# Finite abelian p-group

• Dec 3rd 2011, 11:37 AM
dwsmith
Finite abelian p-group
Suppose G is a finite abelian p-group. Prove that if G is cyclic iff G has exactly p-1 elements of order p.

$\forall g\in G, \ \ g^{p^{\alpha}}=1, \ \ |G|=p^{\alpha}$

$(\Rightarrow)$
Suppose G is cyclic. Then for a $g\in G$, $G=$.

What next? I am at a loss.
• Dec 3rd 2011, 02:49 PM
Drexel28
Re: Finite abelian p-group
Quote:

Originally Posted by dwsmith
Suppose G is a finite abelian p-group. Prove that if G is cyclic iff G has exactly p-1 elements of order p.

$\forall g\in G, \ \ g^{p^{\alpha}}=1, \ \ |G|=p^{\alpha}$

$(\Rightarrow)$
Suppose G is cyclic. Then for a $g\in G$, $G=$.

What next?

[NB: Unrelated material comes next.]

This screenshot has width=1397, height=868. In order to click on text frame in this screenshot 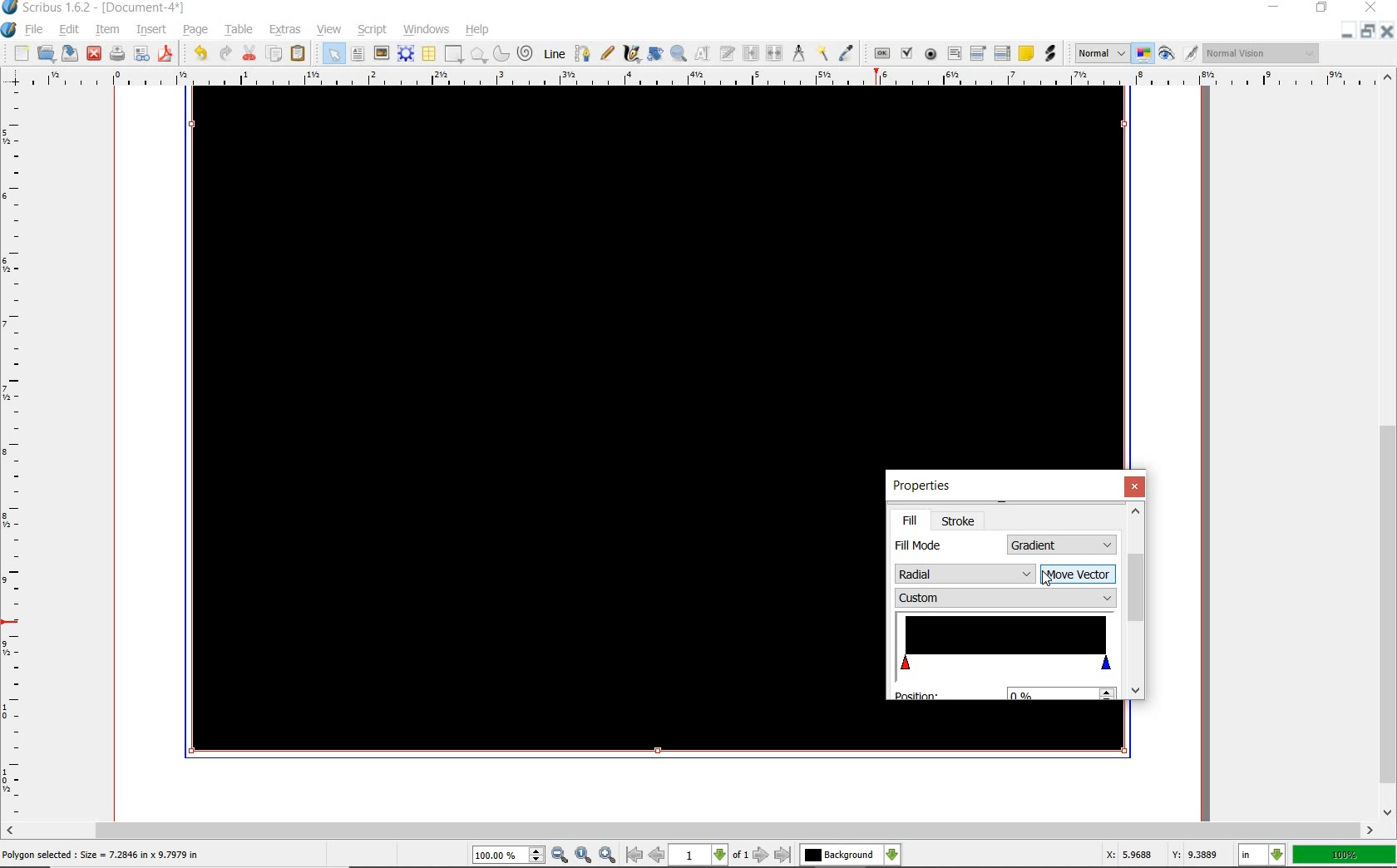, I will do `click(358, 56)`.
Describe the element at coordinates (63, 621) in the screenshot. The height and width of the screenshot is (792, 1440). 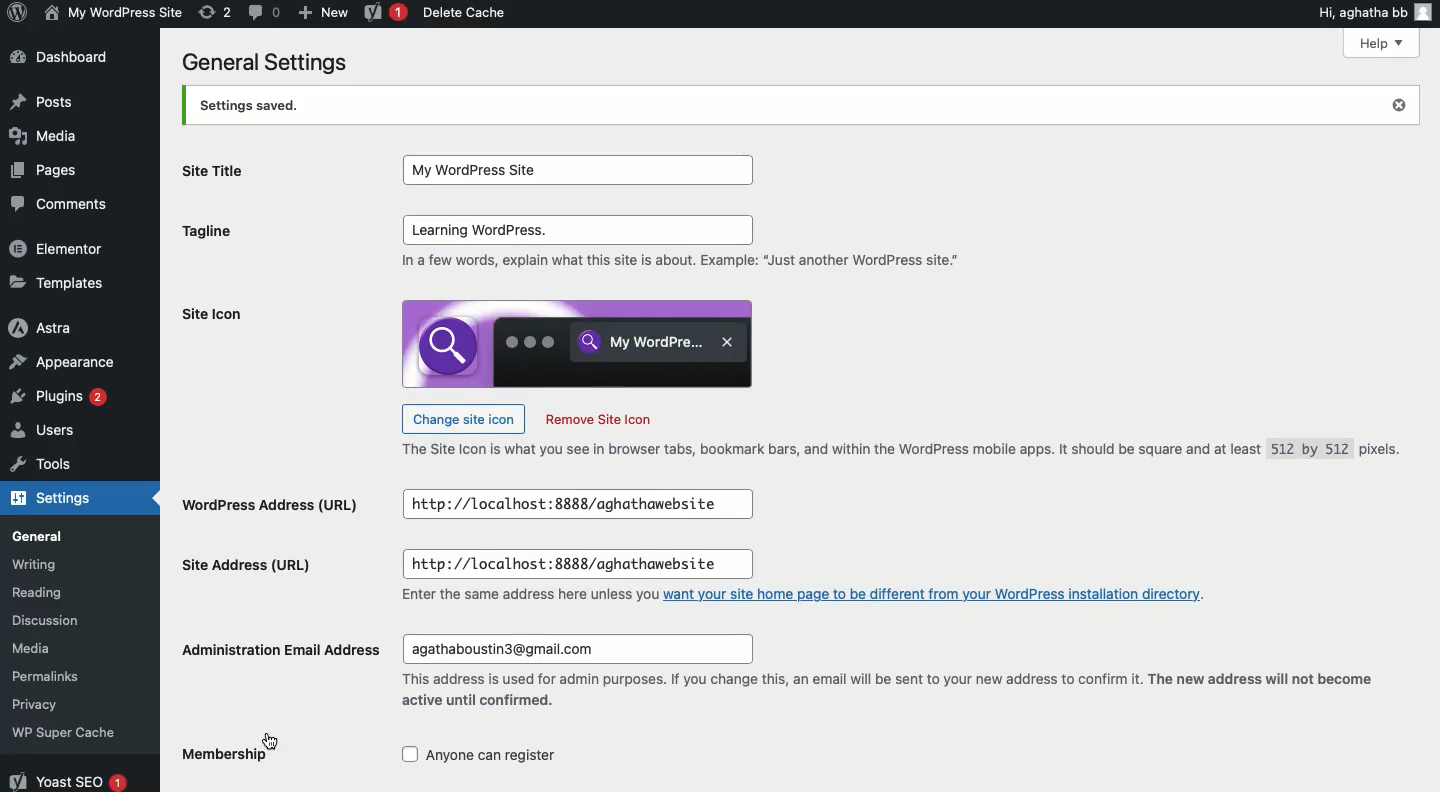
I see `Discussion` at that location.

I am at a loss.

If $G$ is cyclic, you know it's isomorphic to $\mathbb{Z}_{p^\alpha}$ how many elements o order $p$ does this have (hint:recall cyclic groups have only one subgroup of a given order)? Assume now that $G$ has only $p-1$ elements of order $p$. Choose $g\in G$ with $|g|=p$, now assume that $x\in G-\langle g\rangle$, you know that $\langle x\rangle$ intersects trivially with $\langle g\rangle$ (why?) and so $\langle x\rangle$ is a cyclic subgroup of $G$ whose order is divisible by $p$--so?
• Dec 3rd 2011, 02:53 PM
Deveno
Re: Finite abelian p-group
if G is cyclic, it has only one subgroup of order p. since any element of order p generates a subgroup of order p, all elements of order p must generate the same subgroup of G (since G has only ONE subgroup of order p, because its cyclic). so all elements of order p must all lie in that one subgroup of order p, which has (of course) p-1 elements of order p.

now suppose that G has exactly p-1 elements of order p. pick one of them, say x, we have a cyclic subgroup of G of order p <x>. this is the ONLY subgroup of order p of G.

now suppose H is a subgroup of order p^2, which has to be cyclic, because the direct product of 2 subgroups of order p is not possible. let y be a generator of H. then y^p has order p, so y^p is in <x>. hence <x> is a subgroup of H.

now suppose that K is a subgroup of order p^3....can you see where this is going? show that any subgroup of order p^k has to be cyclic, or else it contains more than one subgroup of order p.

conclude that G must be cyclic.